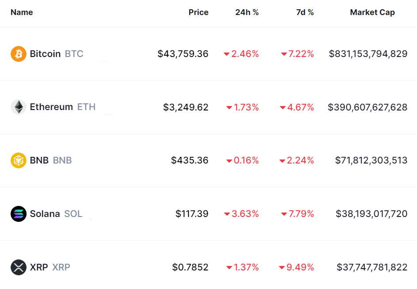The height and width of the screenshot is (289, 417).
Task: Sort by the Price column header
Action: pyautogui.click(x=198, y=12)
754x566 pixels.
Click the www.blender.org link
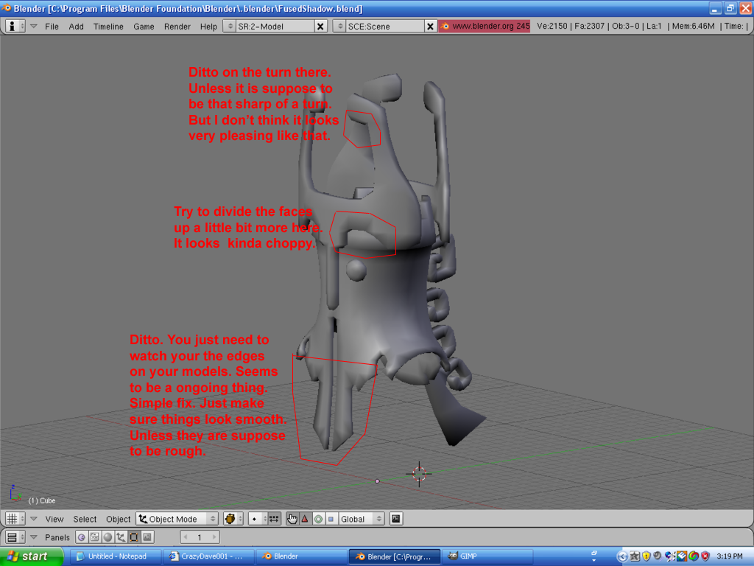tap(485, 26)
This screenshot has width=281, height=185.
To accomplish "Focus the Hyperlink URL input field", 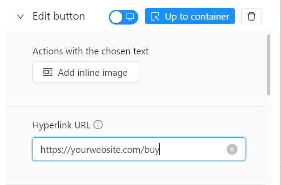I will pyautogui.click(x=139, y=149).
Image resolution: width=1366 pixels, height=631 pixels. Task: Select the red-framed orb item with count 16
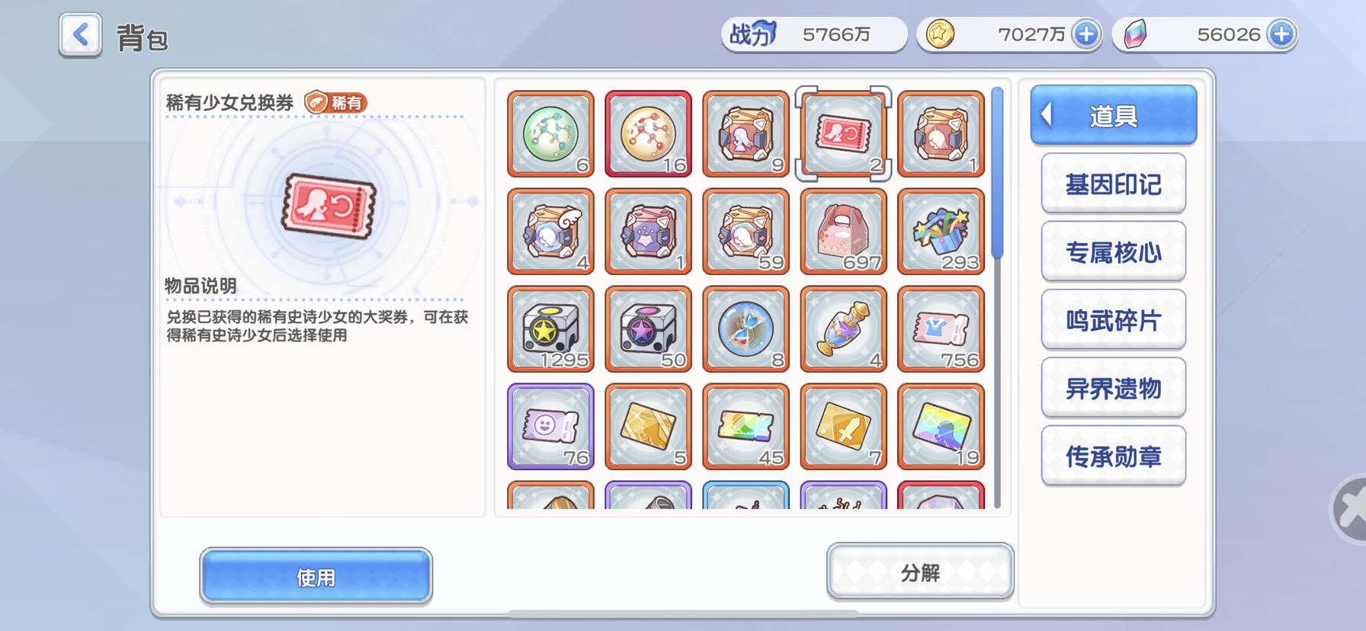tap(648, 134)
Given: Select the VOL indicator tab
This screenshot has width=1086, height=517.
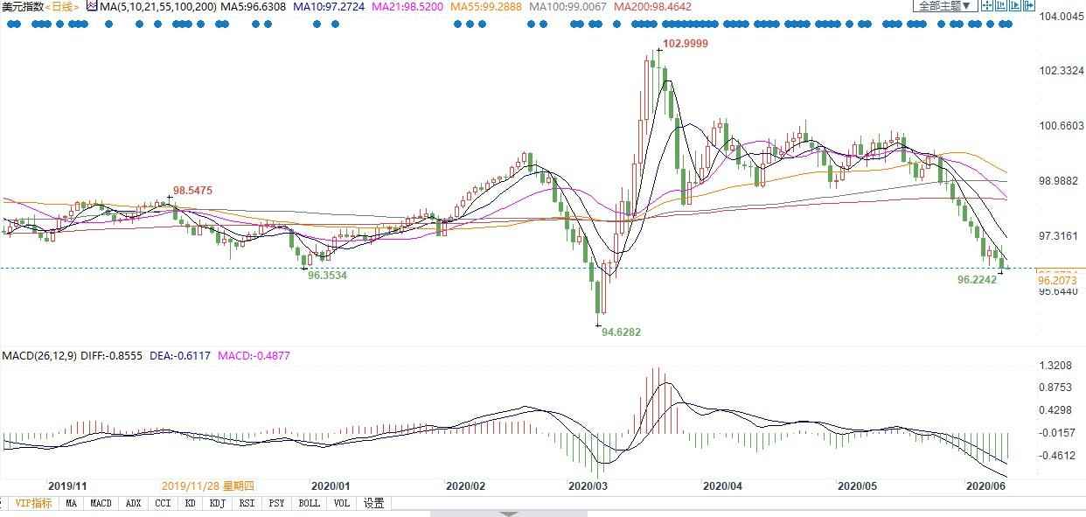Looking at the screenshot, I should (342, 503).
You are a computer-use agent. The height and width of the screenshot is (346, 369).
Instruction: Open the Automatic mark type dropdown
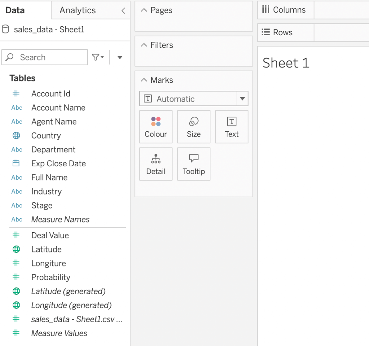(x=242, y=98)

+ + +

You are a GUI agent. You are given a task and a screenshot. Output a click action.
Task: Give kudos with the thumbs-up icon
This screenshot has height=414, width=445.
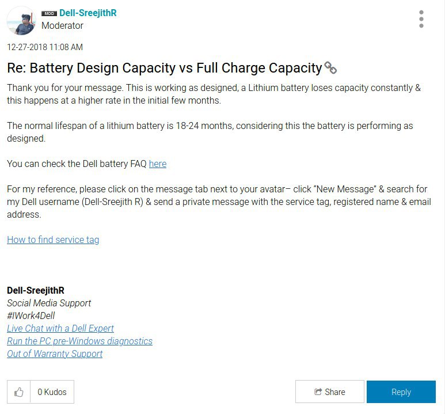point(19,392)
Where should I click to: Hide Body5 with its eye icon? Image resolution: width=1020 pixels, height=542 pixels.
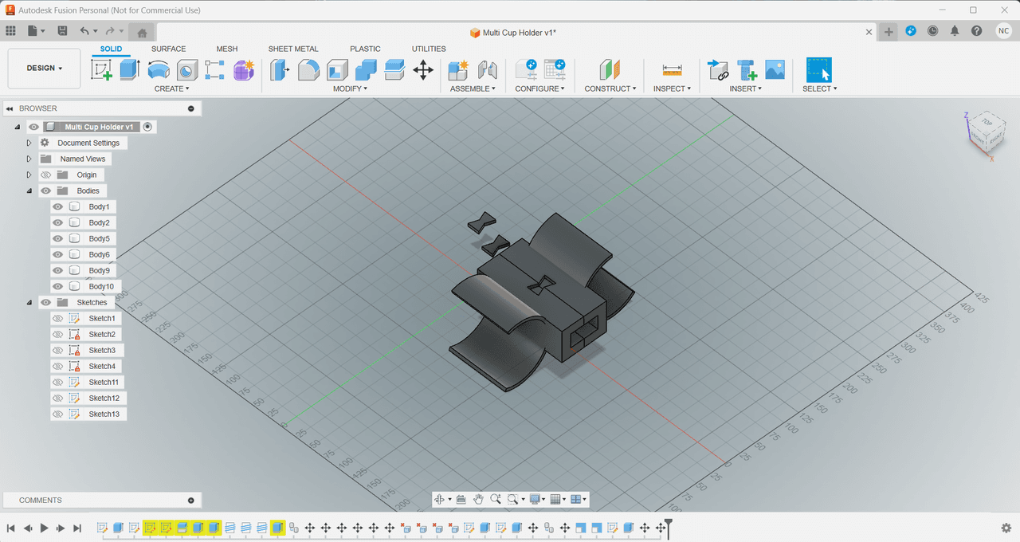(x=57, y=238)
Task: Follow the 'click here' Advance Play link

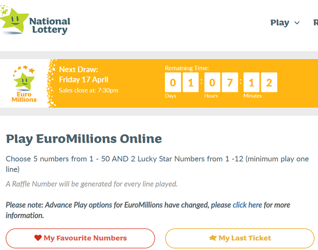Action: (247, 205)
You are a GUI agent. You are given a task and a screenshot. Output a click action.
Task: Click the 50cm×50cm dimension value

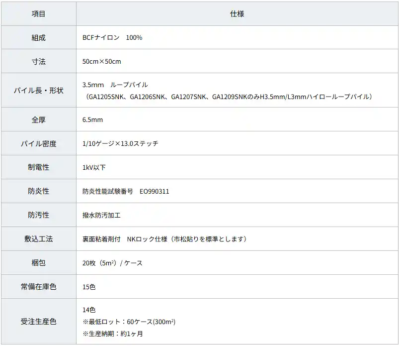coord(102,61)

+ + +

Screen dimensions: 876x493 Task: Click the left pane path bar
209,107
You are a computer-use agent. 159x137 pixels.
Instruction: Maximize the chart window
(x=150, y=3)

+ + +

### [Required action]
Scan the lines above for the word "computer" and copy every one where it occurs.

### [Expected answer]
You are a computer-use agent. The height and width of the screenshot is (346, 369).
You are a computer-use agent. 159x137 pixels.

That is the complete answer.